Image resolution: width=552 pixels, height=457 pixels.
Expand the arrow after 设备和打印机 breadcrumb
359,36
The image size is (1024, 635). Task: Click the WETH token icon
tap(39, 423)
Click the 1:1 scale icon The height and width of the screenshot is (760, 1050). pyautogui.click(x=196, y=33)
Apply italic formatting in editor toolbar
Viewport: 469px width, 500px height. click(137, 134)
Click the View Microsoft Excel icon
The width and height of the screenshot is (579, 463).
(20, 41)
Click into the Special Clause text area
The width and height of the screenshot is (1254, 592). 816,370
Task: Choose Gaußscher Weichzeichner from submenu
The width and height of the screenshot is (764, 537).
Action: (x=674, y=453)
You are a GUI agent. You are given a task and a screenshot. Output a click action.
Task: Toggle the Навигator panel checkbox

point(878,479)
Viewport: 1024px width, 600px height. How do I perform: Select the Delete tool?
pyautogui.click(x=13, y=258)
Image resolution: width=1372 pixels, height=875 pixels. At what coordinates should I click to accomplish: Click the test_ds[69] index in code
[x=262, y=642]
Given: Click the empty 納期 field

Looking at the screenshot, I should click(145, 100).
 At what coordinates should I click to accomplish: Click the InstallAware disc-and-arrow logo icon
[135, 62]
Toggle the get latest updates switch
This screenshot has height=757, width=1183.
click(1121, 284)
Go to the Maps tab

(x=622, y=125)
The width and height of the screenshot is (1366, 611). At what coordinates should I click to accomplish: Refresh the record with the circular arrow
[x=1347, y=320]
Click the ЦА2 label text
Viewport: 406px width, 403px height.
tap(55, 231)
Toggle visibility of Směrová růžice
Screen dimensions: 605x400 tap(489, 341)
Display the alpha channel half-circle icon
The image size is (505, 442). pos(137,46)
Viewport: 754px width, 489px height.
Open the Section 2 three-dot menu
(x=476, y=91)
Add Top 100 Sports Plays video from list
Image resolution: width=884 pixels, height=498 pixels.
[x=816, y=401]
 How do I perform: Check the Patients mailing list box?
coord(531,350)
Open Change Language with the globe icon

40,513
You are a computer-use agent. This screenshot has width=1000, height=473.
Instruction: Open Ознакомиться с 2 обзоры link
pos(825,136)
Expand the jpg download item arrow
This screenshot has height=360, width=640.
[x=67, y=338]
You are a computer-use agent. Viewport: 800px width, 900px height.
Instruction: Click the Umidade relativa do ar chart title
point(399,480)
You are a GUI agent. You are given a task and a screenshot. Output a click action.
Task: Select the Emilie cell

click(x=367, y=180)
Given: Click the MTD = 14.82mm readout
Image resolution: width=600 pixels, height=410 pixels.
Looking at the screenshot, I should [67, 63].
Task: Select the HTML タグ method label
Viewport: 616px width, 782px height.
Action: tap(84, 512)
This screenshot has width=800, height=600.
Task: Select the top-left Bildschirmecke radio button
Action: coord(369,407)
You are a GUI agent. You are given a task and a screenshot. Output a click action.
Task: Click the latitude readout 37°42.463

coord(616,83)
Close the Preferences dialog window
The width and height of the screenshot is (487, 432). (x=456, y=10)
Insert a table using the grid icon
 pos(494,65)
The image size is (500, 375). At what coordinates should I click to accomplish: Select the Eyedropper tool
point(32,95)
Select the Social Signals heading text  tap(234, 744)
════════════════
§ **WORK TO COMPLETE**: The data above must be reproduced in full, exactly as given.

§ **RESPONSE AREA**:
Image resolution: width=552 pixels, height=457 pixels.
Expand the arrow after 设备和打印机 breadcrumb
359,36
The image size is (1024, 635). Task: Click the WETH token icon
tap(39, 423)
Click the 1:1 scale icon The height and width of the screenshot is (760, 1050). pyautogui.click(x=196, y=33)
Apply italic formatting in editor toolbar
Viewport: 469px width, 500px height. click(137, 134)
Click the View Microsoft Excel icon
The width and height of the screenshot is (579, 463).
(20, 41)
Click into the Special Clause text area
The width and height of the screenshot is (1254, 592). 816,370
Task: Choose Gaußscher Weichzeichner from submenu
The width and height of the screenshot is (764, 537).
Action: (x=674, y=453)
You are a GUI agent. You are given a task and a screenshot. Output a click action.
Task: Toggle the Навигator panel checkbox

point(878,479)
Viewport: 1024px width, 600px height. How do I perform: Select the Delete tool?
pyautogui.click(x=13, y=258)
Image resolution: width=1372 pixels, height=875 pixels. At what coordinates should I click to accomplish: Click the test_ds[69] index in code
[x=262, y=642]
Given: Click the empty 納期 field

Looking at the screenshot, I should click(145, 100).
 At what coordinates should I click to accomplish: Click the InstallAware disc-and-arrow logo icon
[135, 62]
Toggle the get latest updates switch
This screenshot has height=757, width=1183.
click(1121, 284)
Go to the Maps tab

(x=622, y=125)
The width and height of the screenshot is (1366, 611). At what coordinates should I click to accomplish: Refresh the record with the circular arrow
[x=1347, y=320]
Click the ЦА2 label text
Viewport: 406px width, 403px height.
tap(55, 231)
Toggle visibility of Směrová růžice
Screen dimensions: 605x400 tap(489, 341)
Display the alpha channel half-circle icon
The image size is (505, 442). pos(137,46)
Viewport: 754px width, 489px height.
Open the Section 2 three-dot menu
(x=476, y=91)
Add Top 100 Sports Plays video from list
Image resolution: width=884 pixels, height=498 pixels.
[x=816, y=401]
 How do I perform: Check the Patients mailing list box?
coord(531,350)
Open Change Language with the globe icon

40,513
You are a computer-use agent. This screenshot has width=1000, height=473.
Instruction: Open Ознакомиться с 2 обзоры link
pos(825,136)
Expand the jpg download item arrow
This screenshot has height=360, width=640.
[x=67, y=338]
You are a computer-use agent. Viewport: 800px width, 900px height.
Instruction: Click the Umidade relativa do ar chart title
point(399,480)
You are a GUI agent. You are given a task and a screenshot. Output a click action.
Task: Select the Emilie cell

click(x=367, y=180)
Given: Click the MTD = 14.82mm readout
Image resolution: width=600 pixels, height=410 pixels.
Looking at the screenshot, I should [67, 63].
Task: Select the HTML タグ method label
Viewport: 616px width, 782px height.
Action: tap(84, 512)
This screenshot has width=800, height=600.
Task: Select the top-left Bildschirmecke radio button
Action: coord(369,407)
You are a GUI agent. You are given a task and a screenshot. Output a click action.
Task: Click the latitude readout 37°42.463

coord(616,83)
Close the Preferences dialog window
The width and height of the screenshot is (487, 432). (x=456, y=10)
Insert a table using the grid icon
 pos(494,65)
The image size is (500, 375). At what coordinates should I click to accomplish: Select the Eyedropper tool
point(32,95)
Select the Social Signals heading text  tap(234, 744)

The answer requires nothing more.